[ABOUT THIS TASK] Each line below is to be copied out exactly, and none may be omitted.

┏━━

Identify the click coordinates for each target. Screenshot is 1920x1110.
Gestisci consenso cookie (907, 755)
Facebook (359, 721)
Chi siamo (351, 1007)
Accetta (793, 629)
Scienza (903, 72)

┗━━

[EXERCISE RESULT]
Identify the click coordinates for each target. Screenshot is 1920x1110.
Gestisci consenso cookie (907, 755)
Facebook (359, 721)
Chi siamo (351, 1007)
Accetta (793, 629)
Scienza (903, 72)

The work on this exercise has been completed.